Here is was the problem with my thinking, or at least one of the problems. Daniel did not have on big moment. Daniel’s story is about having a defining lifestyle. Daniel was consistent with his prayer. He prayed three times a day in the same way. It was not out of rebellion to the authority above him. Daniel was praying long before it was illegal to pray. That is the real trick. Daniel didn’t suddenly become a loyal believer of God after it was dangerous to do so. His consistency is what made it feasible to remain faithful when danger presented itself.
Our lives are filled with opportunities for small defining moments. These will be moments that will shape our character and faith. Daniel’s faith was seen to be so strong that his enemies needed to find a way to make it be a weakness. They still failed to succeed.
We often look at people who have one singular defining moment that gets them either in the media, quoted on the internet, or in some other way recognized for appearing daring for their faith. We are so obsessed with seeing these big moments, but often forget the little ones. It is the little moments that produce consistency, and point to a higher purpose.

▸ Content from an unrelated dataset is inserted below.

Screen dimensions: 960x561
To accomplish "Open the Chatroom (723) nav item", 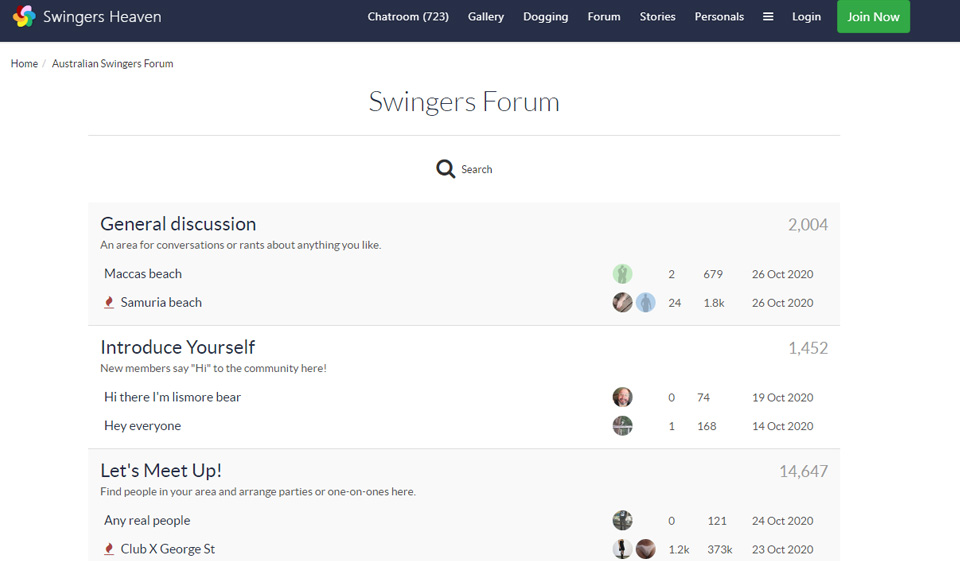I will point(408,17).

Here is the simple truth, Daniel would have been perfectly fine to have never been caught for praying in his room, it would not have bothered him if his story was never recorded in Scripture, and it didn’t seem to bother him when it seemed a certainty that his story was going to end being eaten by a lion. Daniel wasn’t doing it to be recognized for the big moment. Daniel was remaining faithful because he was part of a people that had gotten into this mess for a disastrous level of unfaithfulness to God. His prayers were prayers of begging God for forgiveness and mercy. His defining moments were the ones that were never actually written about because those were the ones who made him who he was.